Jusqu'à présent, l'ingénieur avait parlé des faux extras comme d'«accommodements», des pots-de-vin comme de «compensations», du paiement d'une ristourne à Union Montréal comme d'un «respect des engagements», des contributions politiques illégales comme d'«investissements». 

Il a tenté de se défendre en disant qu'il avait été catapulté dans ce monde de collusion et de corruption en raison de la pression exercée par le financement politique. «Ça a commencé avec les contributions», a-t-il assuré. 

Lalonde a également admis qu'il savait que les entrepreneurs en construction versaient eux aussi 3% de leurs contrats à Union Montréal. «Milioto m'en avait glissé un mot», a-t-il reconnu. 

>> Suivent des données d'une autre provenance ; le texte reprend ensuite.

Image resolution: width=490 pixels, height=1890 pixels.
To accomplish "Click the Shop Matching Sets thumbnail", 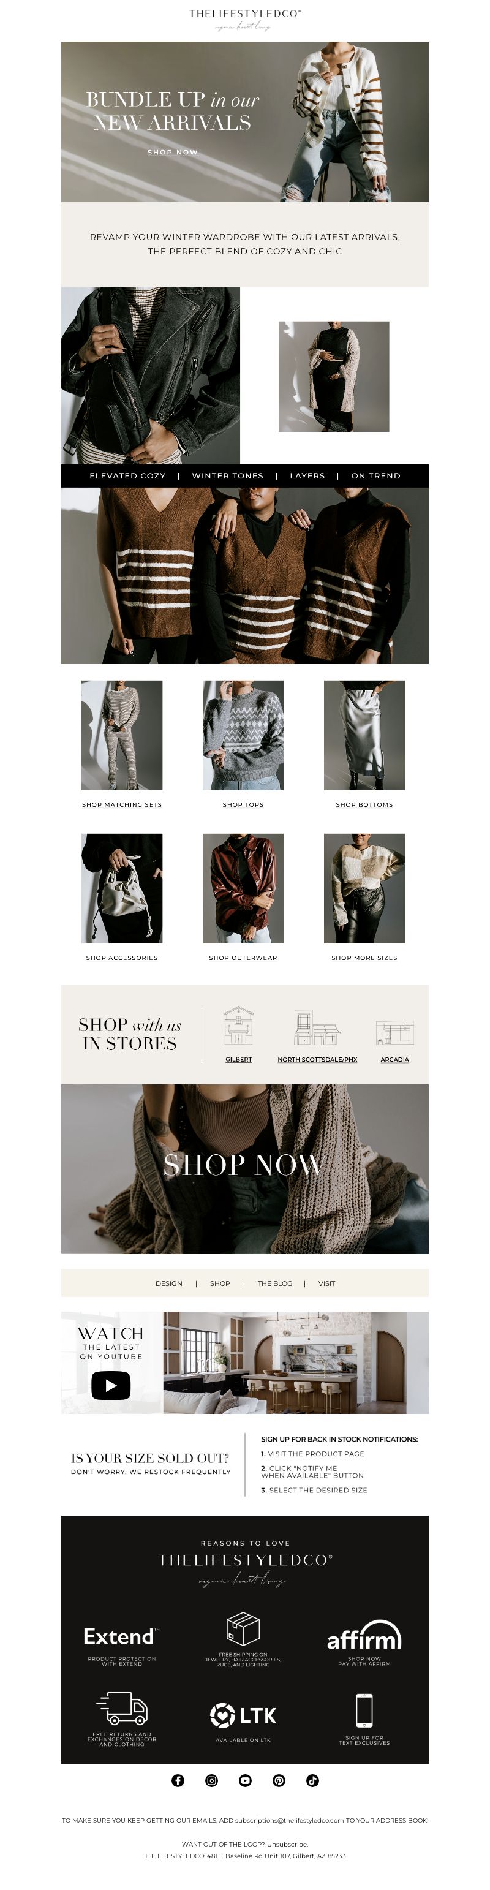I will (122, 734).
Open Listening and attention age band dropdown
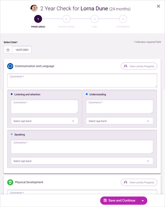 [x=45, y=121]
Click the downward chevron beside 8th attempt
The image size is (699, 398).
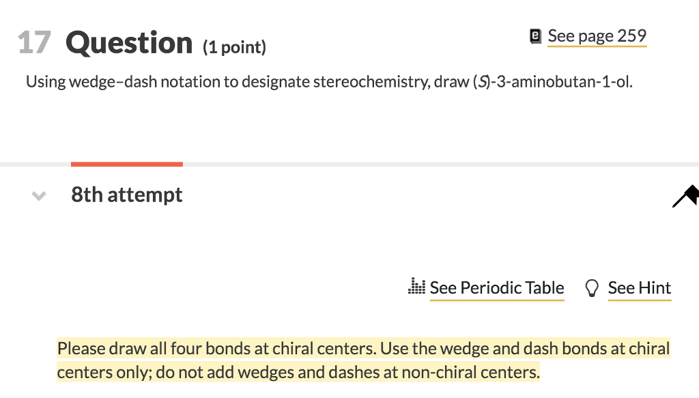pyautogui.click(x=39, y=196)
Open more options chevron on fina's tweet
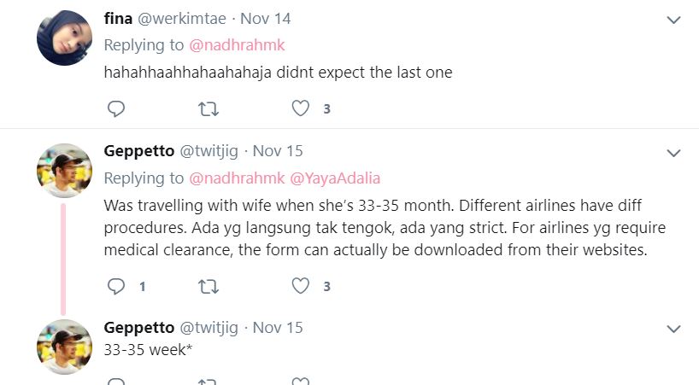Image resolution: width=699 pixels, height=385 pixels. point(673,20)
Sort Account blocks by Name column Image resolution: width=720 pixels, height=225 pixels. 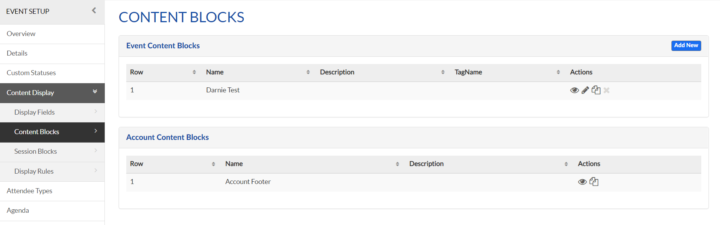(x=397, y=164)
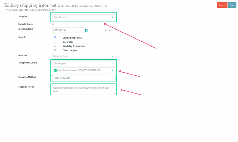Choose Decorator as the Ship To

pyautogui.click(x=55, y=42)
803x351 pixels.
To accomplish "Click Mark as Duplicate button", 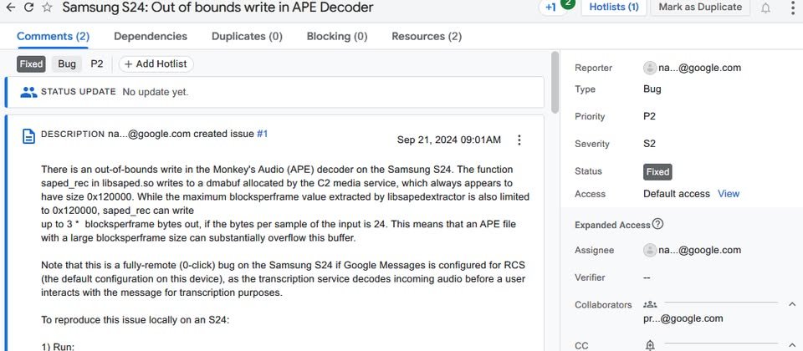I will click(700, 8).
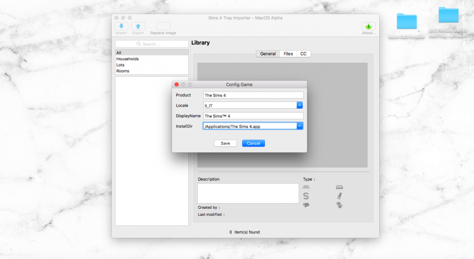Screen dimensions: 474x259
Task: Click the pencil-like type icon
Action: pos(339,196)
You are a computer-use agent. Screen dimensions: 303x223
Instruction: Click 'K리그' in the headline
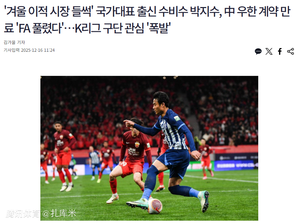[x=88, y=28]
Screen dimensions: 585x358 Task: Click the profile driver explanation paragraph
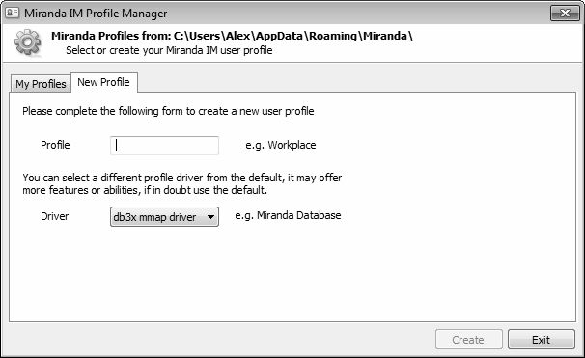click(x=182, y=184)
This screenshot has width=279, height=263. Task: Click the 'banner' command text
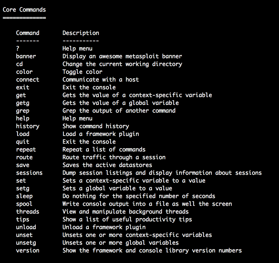pos(26,56)
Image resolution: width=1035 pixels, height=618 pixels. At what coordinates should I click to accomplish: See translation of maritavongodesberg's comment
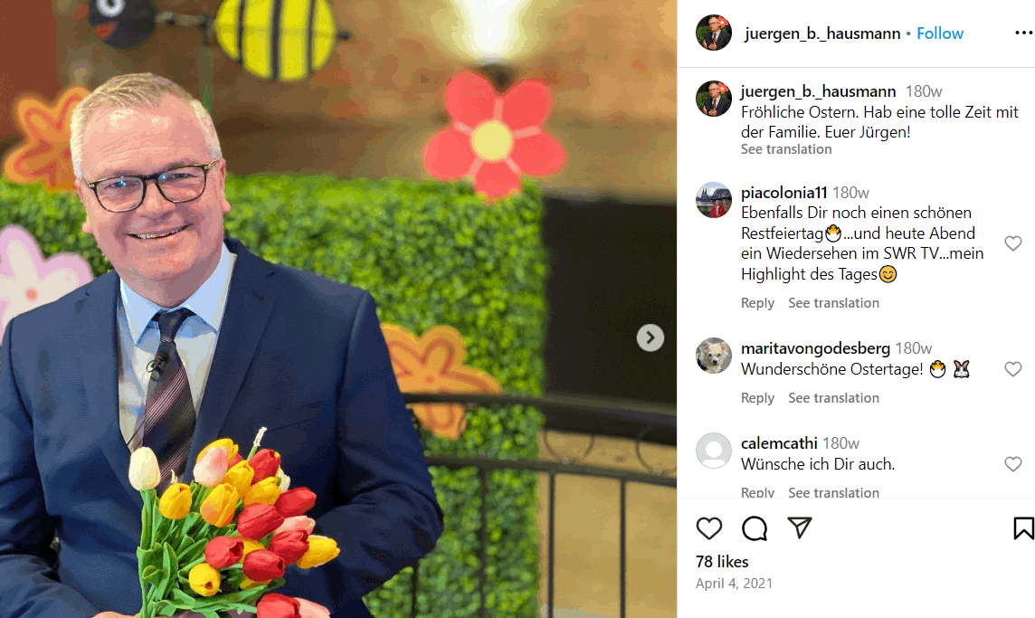tap(833, 398)
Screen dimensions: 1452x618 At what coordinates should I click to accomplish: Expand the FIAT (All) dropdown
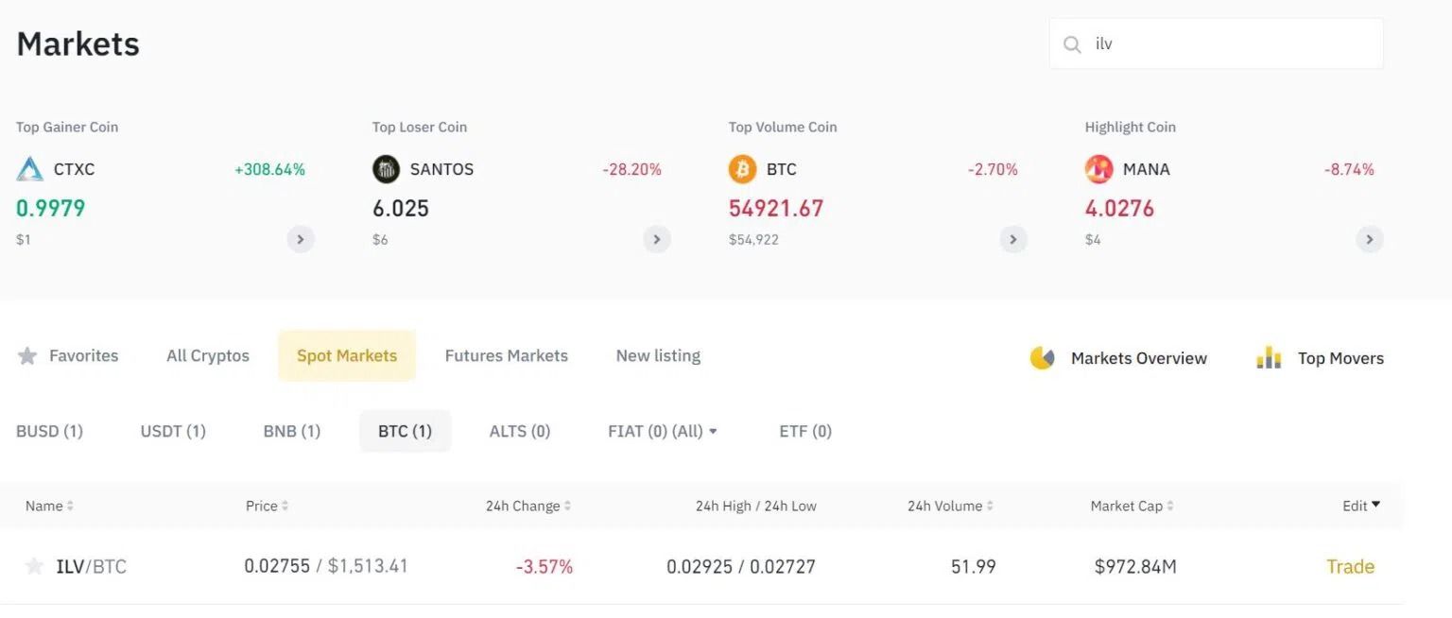click(713, 431)
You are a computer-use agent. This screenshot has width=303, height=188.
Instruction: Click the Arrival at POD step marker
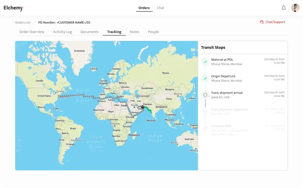point(205,128)
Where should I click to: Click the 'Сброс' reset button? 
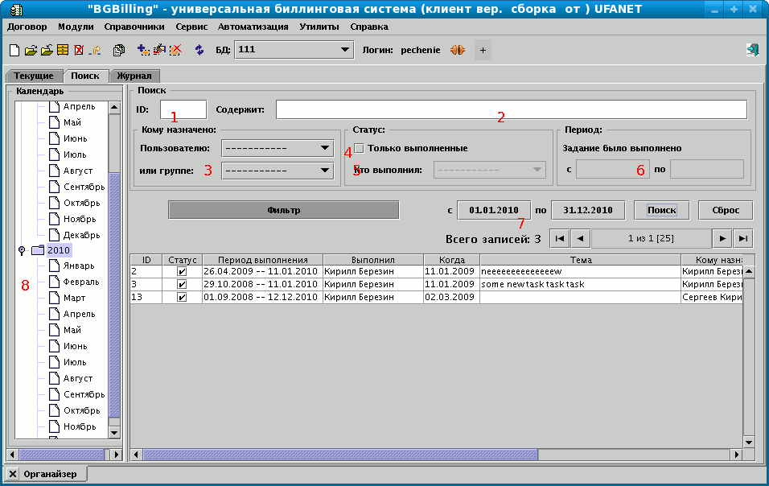pyautogui.click(x=725, y=210)
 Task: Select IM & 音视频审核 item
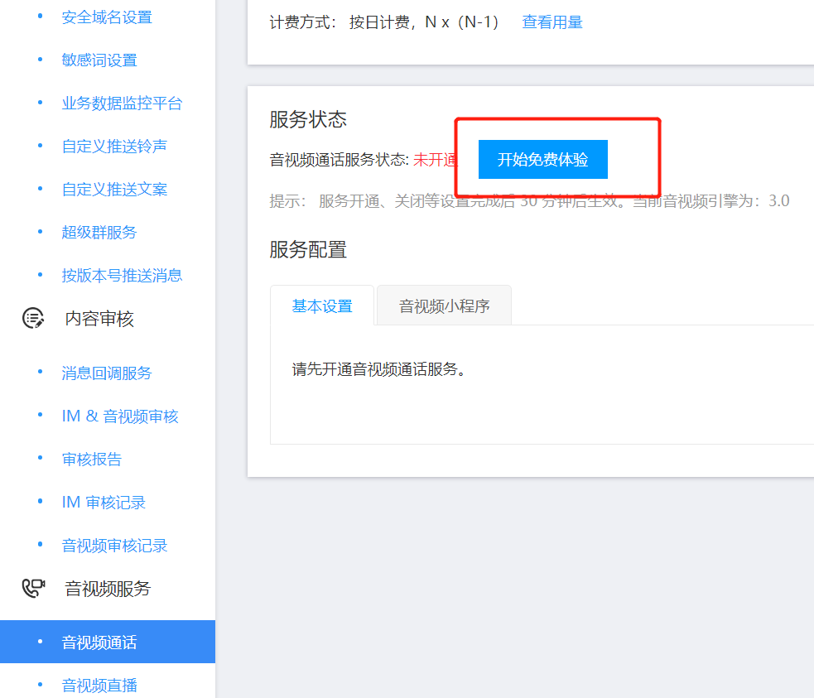pos(120,416)
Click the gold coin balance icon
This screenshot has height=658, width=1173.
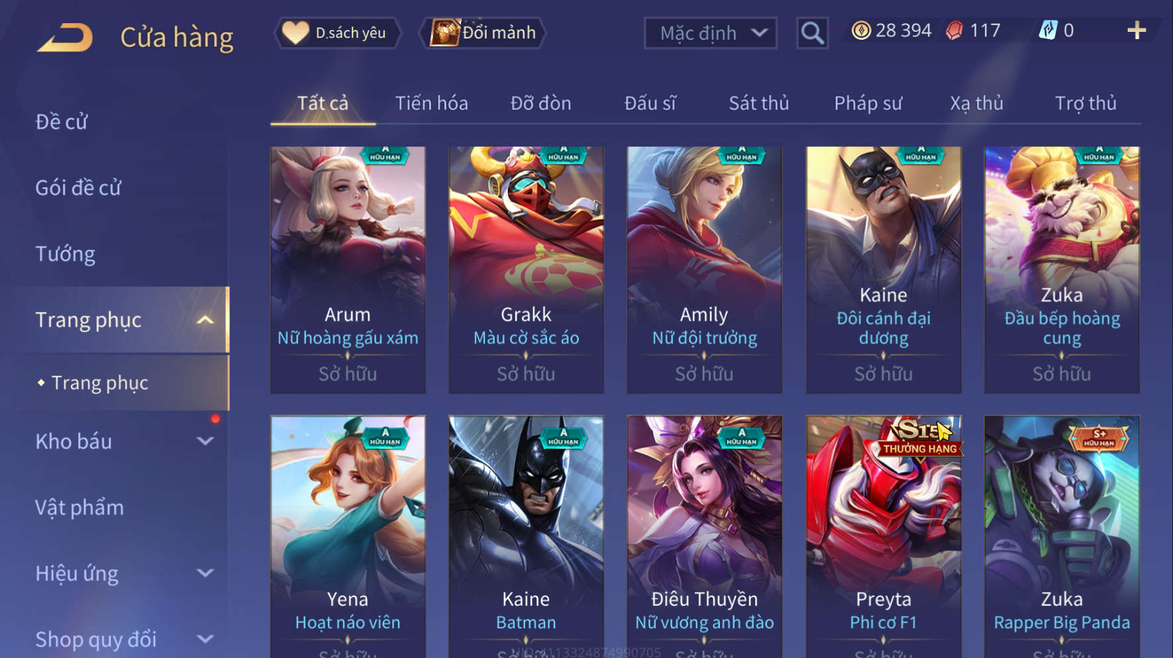coord(861,30)
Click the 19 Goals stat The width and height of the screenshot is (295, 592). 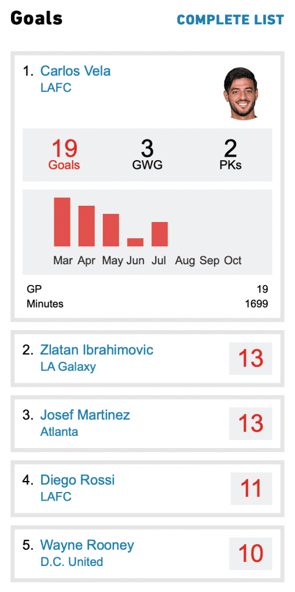click(x=65, y=154)
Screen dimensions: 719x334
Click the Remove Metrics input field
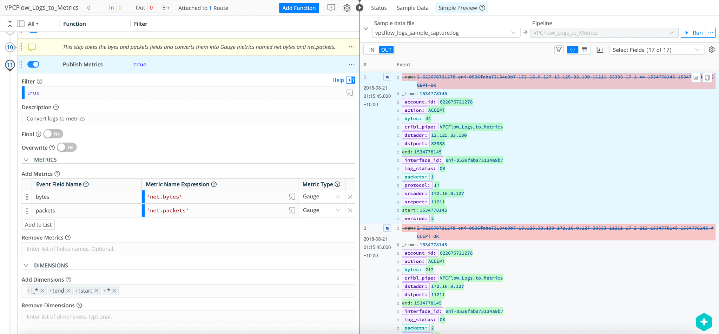pos(188,249)
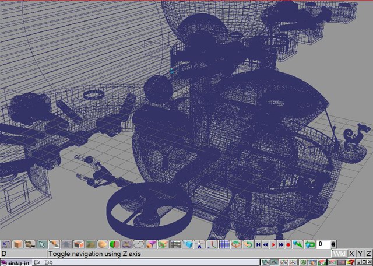Screen dimensions: 373x266
Task: Click the frame number field
Action: (323, 245)
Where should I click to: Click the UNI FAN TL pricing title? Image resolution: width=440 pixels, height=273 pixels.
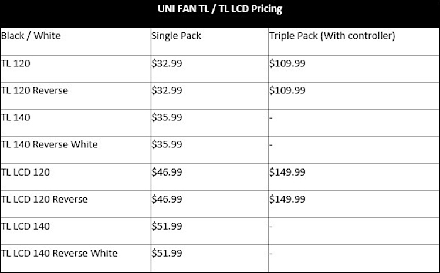pyautogui.click(x=220, y=10)
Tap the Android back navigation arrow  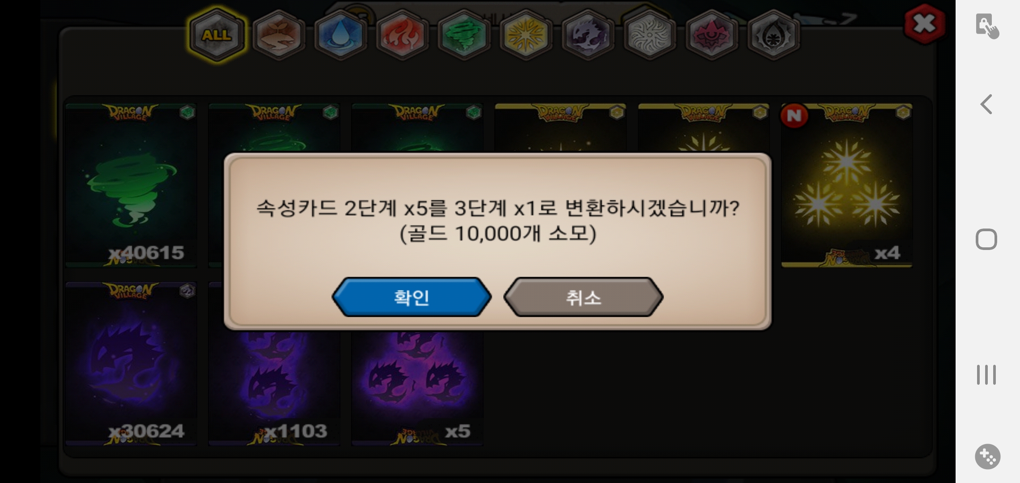point(986,105)
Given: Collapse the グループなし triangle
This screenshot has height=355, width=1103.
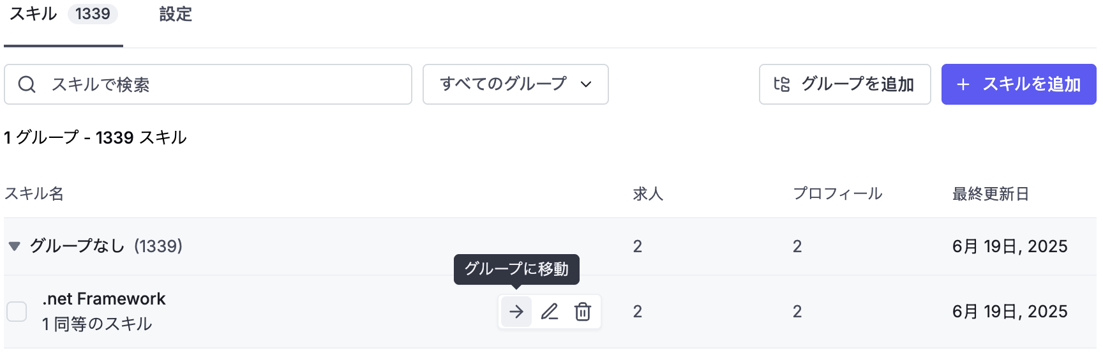Looking at the screenshot, I should (14, 246).
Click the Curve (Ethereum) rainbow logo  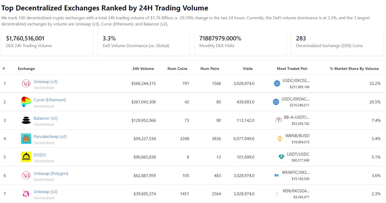click(x=26, y=102)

Me St-Jean a mené un contre-interrogatoire très serré, au point où la commissaire France Charbonneau a dû le rappeler à l'ordre. Irrité devant les réticences du témoin à nommer ceux de ses associés qui étaient au courant du stratagème, l'avocat de la Ville lui a lancé: «S'il le faut, je vais vous les arracher un par un.»

Timides regrets

Pour la première fois de son témoignage, Michel Lalonde a timidement regretté de ne pas avoir agi pour dénoncer la collusion et la corruption. Après l'avoir longuement interrogé, l'avocat du gouvernement, Me Benoit Boucher, lui a demandé s'il avait songé à dénoncer Claude Millaire, qui selon ses dires truquait l'adjudication des contrats au MTQ. «Je regrette, malheureusement non», a-t-il laissé tomber.